Still no waders, but wading didn’t make a huge difference. I did, however, take a big step toward becoming a Washingtonian, or at least fishing like one. When we arrived at the Nooksack last Sunday afternoon, I gazed longingly at what was sure to be the sweetest spot on the whole river. It was just beyond a gravel bar, and the water pooled between two log jams, creating a lovely confluence of fast current and deeper, slower water on top of a rocky shelf. If I were a fish, I’d hang out here: plenty of gentle water in which to rest, a line of faster current dropping off food, a deep shelf under which to hide. I’d had my eye on this spot, in large part because it was just out of reach. But on this afternoon, the river level had dropped enough to make the wade only ankle-deep. So I did it. Barefoot, the better to save my feet some time in wet boots.
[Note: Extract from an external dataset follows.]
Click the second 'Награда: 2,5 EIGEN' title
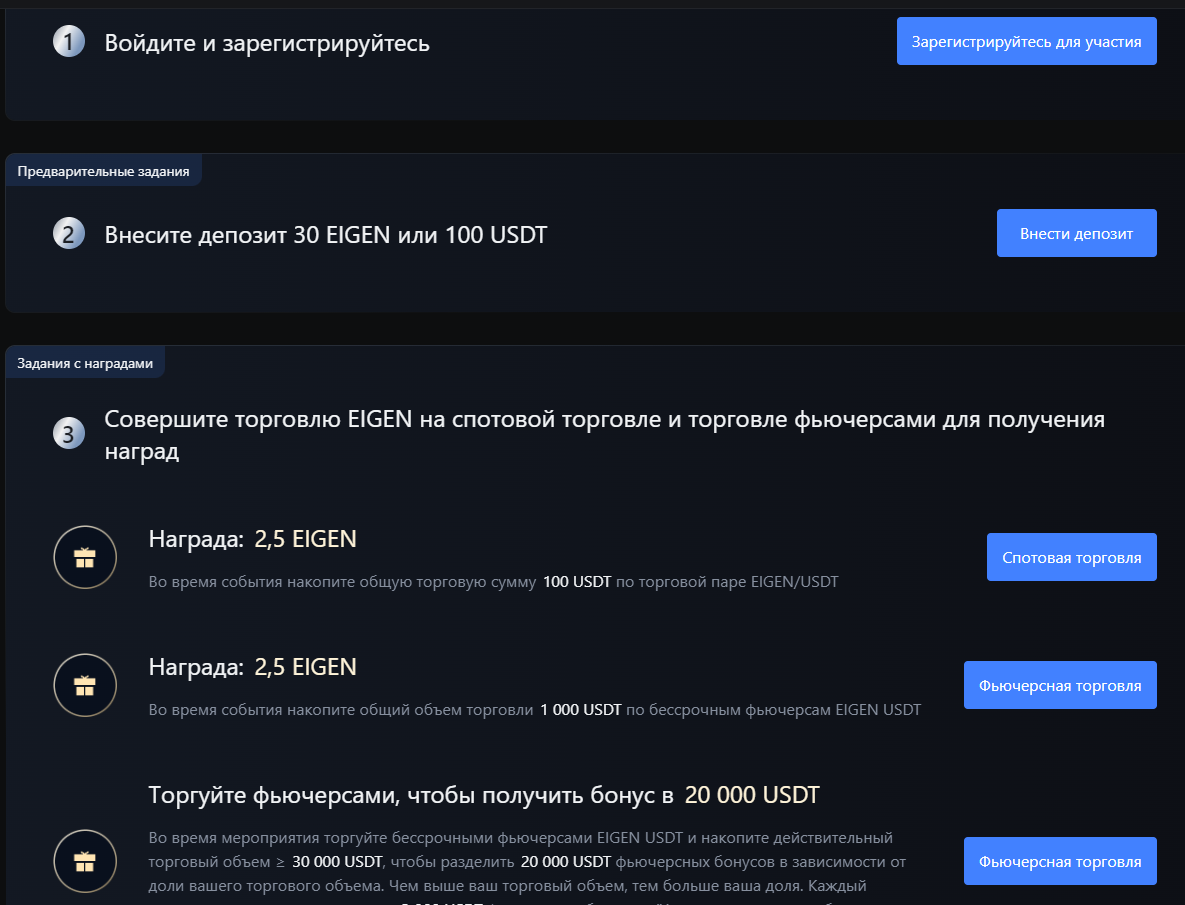The image size is (1185, 905). [x=252, y=667]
The highest compliment paid in the fly fishing world is to say that someone thinks like a fish; knowing one's prey is, after all, the hunter's goal. At this point, I think I have more in common with the insects. Brought into sudden and bracing contact with a world full of strange practices and stranger terminology, I’m often lost. That afternoon, though, was the first time that casting felt, well, somehow right. More often than not, I’m apt to tangle my line around my feet or my rod, but when the movement of my arm came into rhythm with the flexing of the rod, fishing became fun. As is repeated over and over to every beginning fly fisher, “casting isn’t fishing!” (Kendall’s personal variation on this theme is, “None of that River-Runs-though-It crap!”) Like most dour, fun-spoiling axioms, this one is true, but I understand why casting is so captivating. For the layperson, it is the most visible difference between spin fishing and fly fishing, the practice that, until one knows better, defines the sport. It is also hard, so when I felt my line at last sail cleanly out of the end of my rod and watched it arc over the water, it was exhilarating. Excited, I overdid it on my next cast and promptly turned the end of my line into a tangled mass of fly, leader, and tippet. Luckily, untangling knots happens to be the one thing in fly fishing at which I am very, very good. Although I have yet to catch anything larger than a salmon smolt, I felt momentarily like a fly fisherwoman. It only lasted for a few casts, but it was enough for now.